Thursday, October 13, 2011

Occupy Wall Street — I'm Confused


I was at first astonished and then pleased to learn about the Occupy Wall Street demonstrations. Finally, I thought, Americans have woken up and decided to do something about the greed and the financial risk taking that have impacted us all and dragged our economy into recession. 

As I've followed the story, though, I'm greatly troubled by the vagueness of the OWS goals. It seems everyone I ask has a different take on just what it is they want. My initial enthusiasm has fizzled to dismay.

If what I'm hearing in interviews with the OWS people is true, I can't share their goals. Handouts? Free everything, courtesy of the government? Pile more taxes on the rich? Tell me, what good does it do to tax the rich? The tax money simply flows into the hands of the people in Washington who have done such a great job of bankrupting our country and making ridiculous laws. Why should the government be our nanny and decide what we can and can't have?

I'm sorry OWS. I wanted to believe that you could do something to change things for the better. I really did.

I don't believe the American people hate capitalism. I believe they hate corporate greed. Corporations owe no allegiance to this country or any other. Their sole motivator is profits. They are run by people apparently obsessed with power and money. Greed rules and Wall Street is their god, and you'd better not get in their way. A company announces mass layoffs to increase profits and their stock prices skyrocket. There's a lot wrong with that picture.

When it comes down to it, it's pretty outrageous for corporations that do business in this country to make use of our infrastructure and all the other benefits of operating in our country with its stable government.

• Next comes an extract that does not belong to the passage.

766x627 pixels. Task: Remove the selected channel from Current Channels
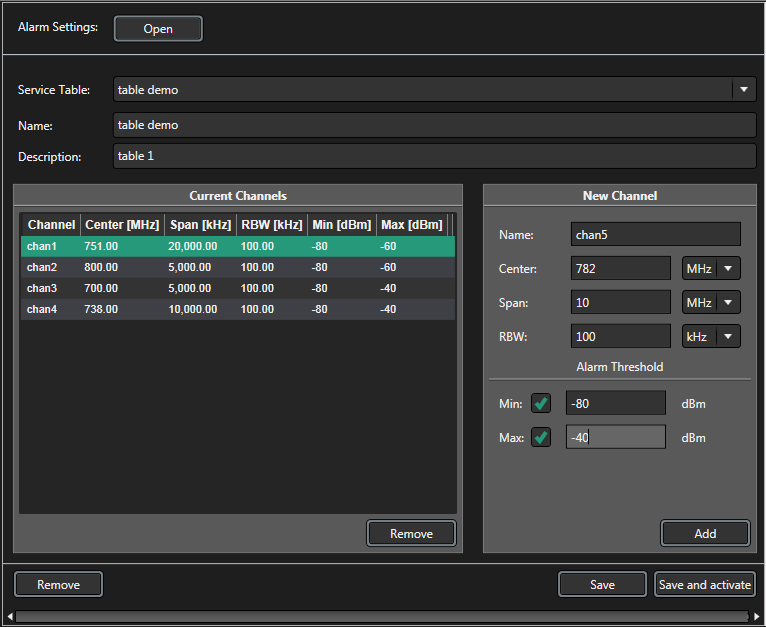coord(411,534)
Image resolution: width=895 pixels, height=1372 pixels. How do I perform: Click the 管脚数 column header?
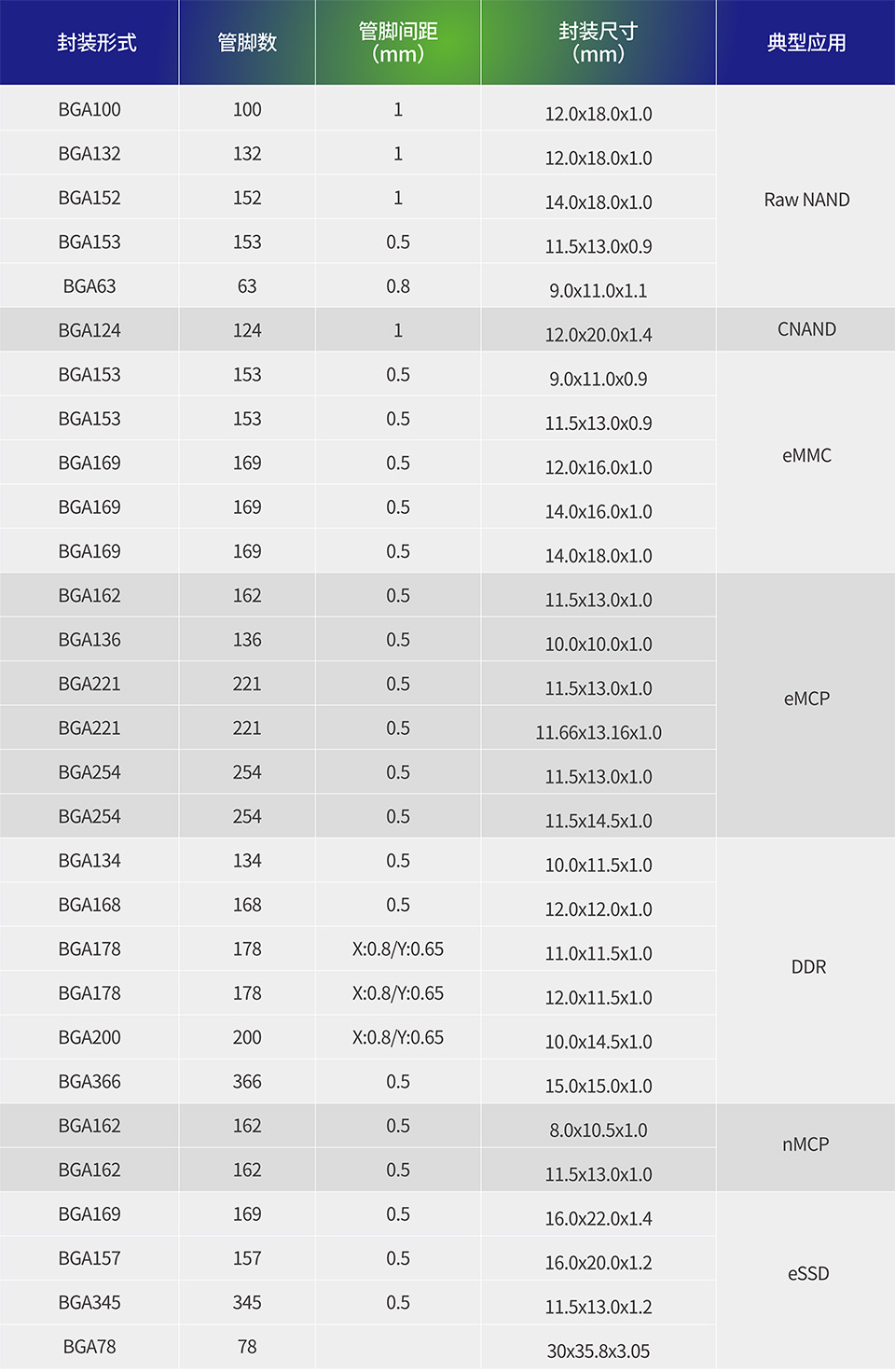pyautogui.click(x=247, y=43)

Corporations demand the power and protection of the US military. They want access to American consumers. There's only one catch. These same corporations don't want to hire Americans. Too pricey. Too many benefits. They've solved that problem by not only shipping most of the work overseas, but even laying off Americans and importing cheaper workers into the United States to take jobs. It's easy, thanks to the laws they've bought for themselves with their campaign contributions.

Job losses mean the end of the American dream, a drop in the standard of living, and, thanks to what they call a "jobless recovery," there's no way out. The Americans I know want a paycheck, not a government handout. They don't want to occupy Wall Street, they want to go to work. They want corporate accountability, not CEO's collecting millions in salary and stock options while ordinary workers collect pink slips. And they want an end to our current way of doing business where campaign contributions buy favors. Is that so much to ask?